◆ THE EXERCISE ◆
Copy the data below exactly as it appears, line for line, without changing anything.

◆ PROVIDED RECORDS ◆
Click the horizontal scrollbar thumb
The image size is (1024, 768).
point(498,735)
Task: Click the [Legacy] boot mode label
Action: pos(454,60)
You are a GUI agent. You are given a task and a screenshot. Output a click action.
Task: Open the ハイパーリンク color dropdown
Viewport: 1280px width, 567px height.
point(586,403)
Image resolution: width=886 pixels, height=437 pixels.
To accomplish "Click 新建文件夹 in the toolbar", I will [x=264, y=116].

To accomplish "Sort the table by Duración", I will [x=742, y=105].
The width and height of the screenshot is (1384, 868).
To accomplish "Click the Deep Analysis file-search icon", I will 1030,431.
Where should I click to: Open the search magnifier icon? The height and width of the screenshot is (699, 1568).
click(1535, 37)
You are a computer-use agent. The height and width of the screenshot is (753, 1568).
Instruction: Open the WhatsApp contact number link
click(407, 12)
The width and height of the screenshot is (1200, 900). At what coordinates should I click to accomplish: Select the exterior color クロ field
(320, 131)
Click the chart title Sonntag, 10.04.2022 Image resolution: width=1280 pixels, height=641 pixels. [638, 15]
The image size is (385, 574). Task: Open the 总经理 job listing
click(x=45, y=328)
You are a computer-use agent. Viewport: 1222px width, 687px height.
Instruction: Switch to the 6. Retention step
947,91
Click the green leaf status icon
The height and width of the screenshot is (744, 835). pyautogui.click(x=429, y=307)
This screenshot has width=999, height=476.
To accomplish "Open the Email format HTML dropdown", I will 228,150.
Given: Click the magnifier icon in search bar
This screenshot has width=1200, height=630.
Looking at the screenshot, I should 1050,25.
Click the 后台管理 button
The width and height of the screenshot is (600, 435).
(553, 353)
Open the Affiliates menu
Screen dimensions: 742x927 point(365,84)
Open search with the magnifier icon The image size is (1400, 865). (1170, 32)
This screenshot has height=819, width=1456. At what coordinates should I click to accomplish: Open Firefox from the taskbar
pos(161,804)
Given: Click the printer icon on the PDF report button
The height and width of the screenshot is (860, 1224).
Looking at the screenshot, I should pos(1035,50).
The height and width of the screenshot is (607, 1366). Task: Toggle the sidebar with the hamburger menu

◆ RESULT OF THIS TASK ◆
Click the horizontal scrollbar thumb
The image size is (1024, 768).
point(498,735)
Task: Click the [Legacy] boot mode label
Action: pos(454,60)
You are a GUI agent. You are given a task and a screenshot. Output a click action.
Task: Open the ハイパーリンク color dropdown
Viewport: 1280px width, 567px height.
point(586,403)
Image resolution: width=886 pixels, height=437 pixels.
To accomplish "Click 新建文件夹 in the toolbar", I will [x=264, y=116].

To accomplish "Sort the table by Duración", I will [x=742, y=105].
The width and height of the screenshot is (1384, 868).
To accomplish "Click the Deep Analysis file-search icon", I will 1030,431.
Where should I click to: Open the search magnifier icon? The height and width of the screenshot is (699, 1568).
click(1535, 37)
You are a computer-use agent. The height and width of the screenshot is (753, 1568).
Instruction: Open the WhatsApp contact number link
click(407, 12)
The width and height of the screenshot is (1200, 900). At what coordinates should I click to accomplish: Select the exterior color クロ field
(320, 131)
Click the chart title Sonntag, 10.04.2022 Image resolution: width=1280 pixels, height=641 pixels. [638, 15]
The image size is (385, 574). Task: Open the 总经理 job listing
click(x=45, y=328)
You are a computer-use agent. Viewport: 1222px width, 687px height.
Instruction: Switch to the 6. Retention step
947,91
Click the green leaf status icon
The height and width of the screenshot is (744, 835). pyautogui.click(x=429, y=307)
This screenshot has width=999, height=476.
To accomplish "Open the Email format HTML dropdown", I will 228,150.
Given: Click the magnifier icon in search bar
This screenshot has width=1200, height=630.
Looking at the screenshot, I should 1050,25.
Click the 后台管理 button
The width and height of the screenshot is (600, 435).
(553, 353)
Open the Affiliates menu
Screen dimensions: 742x927 point(365,84)
Open search with the magnifier icon The image size is (1400, 865). (1170, 32)
This screenshot has height=819, width=1456. At what coordinates should I click to accomplish: Open Firefox from the taskbar
pos(161,804)
Given: Click the printer icon on the PDF report button
The height and width of the screenshot is (860, 1224).
Looking at the screenshot, I should pos(1035,50).
The height and width of the screenshot is (607, 1366). Task: Toggle the sidebar with the hamburger menu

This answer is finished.